Достоевский: призраки, фобии, химеры (заметки читателя). - Лео Яковлев
Шрифт:
Интервал:
Закладка:
Мы вообще восстаем против обыкновения смешивать пророчества с правилами, противопоставлять предсказания, часто темные, правилам нравственности, всегда ясным. Если должно признавать вообще дела хорошими и справедливыми потому только, что они были предсказаны, то было ли когда-нибудь какое-либо дело более достойно похвалы, чем преступление, за которое ханжи наши заставляют нас и теперь, по прошествии 18 столетий, мстить евреям, — преступление, от которого содрогнулась земля и помрачилось солнце? То же рассуждение, к которому прибегают теперь, чтобы оправдать стеснения прав соотечественников наших евреев, могло бы равным образом оправдать и лобзание Иуды и суд Пилата. «Впрочем Сын человеческий идет, как писано о Нем: но горе тому человеку, которым Сын человеческий предается».[6] Горе также и тем, которые в какой бы то ни было стране или в какое бы то ни было время ослушаются Его благих заповедей, под предлогом осуществления Его предсказаний. Если разбираемый нами аргумент оправдывает ныне существующие постановления против евреев, то он оправдывает, равным образом, и все жестокости, которым они когда-либо подвергались, — пагубные указы об изгнании и конфискации имущества, темницы, пытки и медленный огонь.
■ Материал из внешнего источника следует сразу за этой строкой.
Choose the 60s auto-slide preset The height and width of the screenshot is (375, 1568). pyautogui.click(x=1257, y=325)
И в самом деле, чем оправдаемся мы, если оставим собственность людям, которые должны «служить своим врагам голодные, жаждущие, нагие и нуждающееся во всем»; если оградимличность тех, которые должны «страшиться день и ночь и не иметь никакого ручательства за жизнь свою»; если мы не захватим в рабство детей того племени, «которого сыновья и дочери должны быть отдаваемы в другой народ?»
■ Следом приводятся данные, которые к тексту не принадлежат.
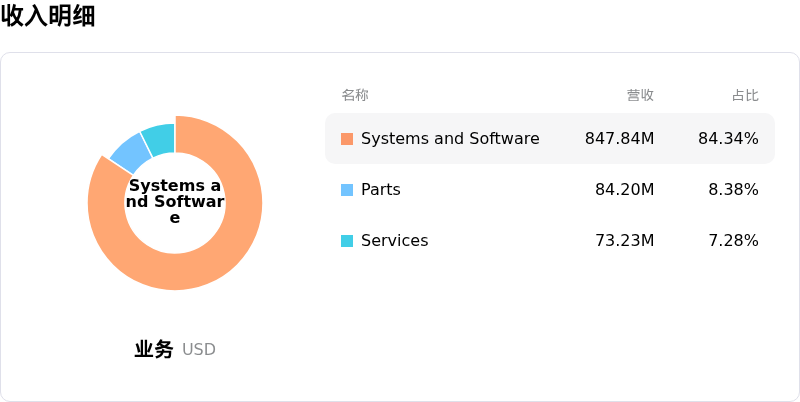Click the blue Parts legend swatch

[x=347, y=190]
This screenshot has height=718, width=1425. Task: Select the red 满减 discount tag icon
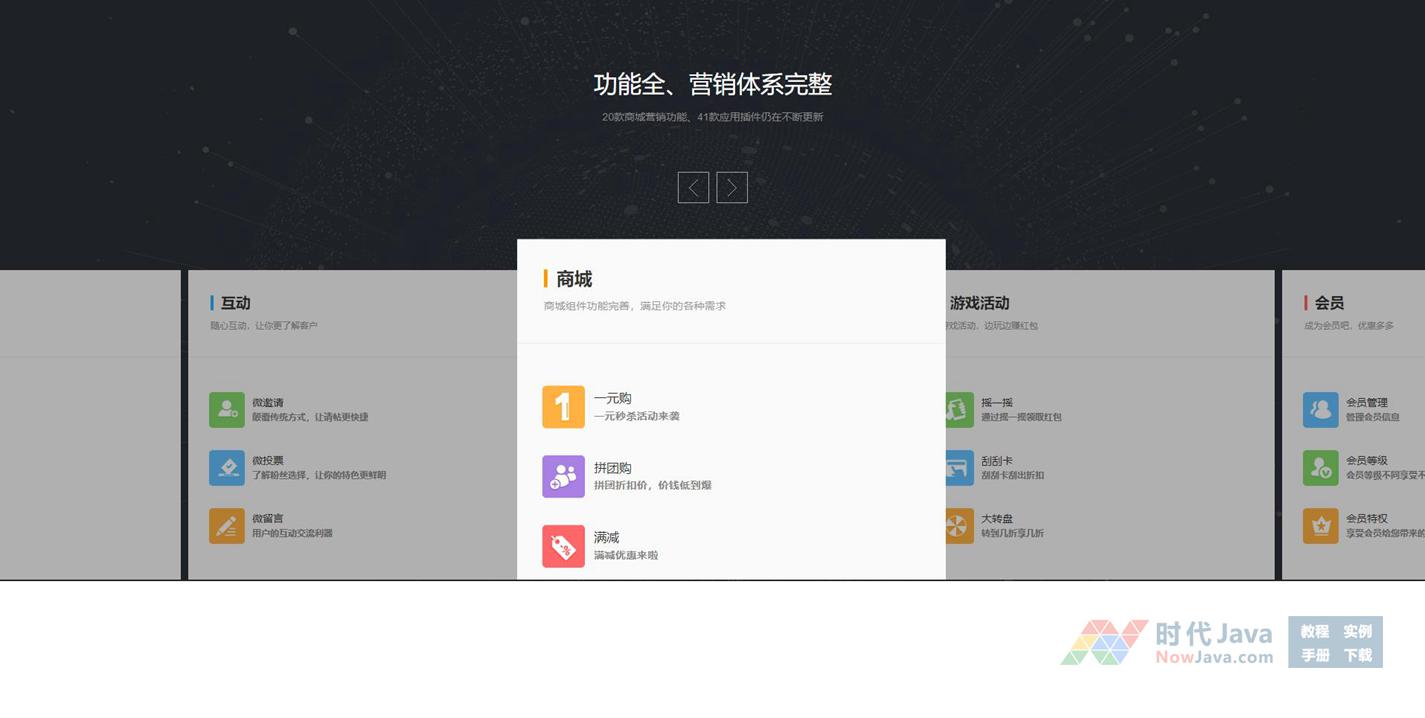point(563,546)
Мы не так усваивали себе учение Того, который повелел нам любить ближнего как самих себя, и Который, когда Его попросили объяснить, кого Он разумел под ближним, выбрал пример иноверца и чужестранца. Мы помним, в прошедшем году было выставляемо каким-то набожным писателем в газете «John Bull» и некоторыми другими, столь же ревностными христианами, как чудовищное нарушение приличия, то обстоятельство, что билль в пользу евреев предложен был на Страстной неделе. Один из этих остряков даже посоветовал с иронией, чтобы билль прочли во второй раз в Страстную пятницу. Мы, с своей стороны, не можем ничего сказать против этого; кажется даже, что нельзя более достойным образом ознаменовать этот день. Мы не знаем дня, более приличного для окончания долгой вражды и для искупления жесточайших обид, как день, в который положено начало религии, основанной на милосердии. Мы не знаем дня, более приличного для уничтожения в книге законов последних следов нетерпимости, как день, в который дух нетерпимости породил самое вопиющее из правомерных убийств, как день, в который список жертв нетерпимости — этот благородный список, в который занесены Сократ и Мор, — увековечился еще более великим и священным именем".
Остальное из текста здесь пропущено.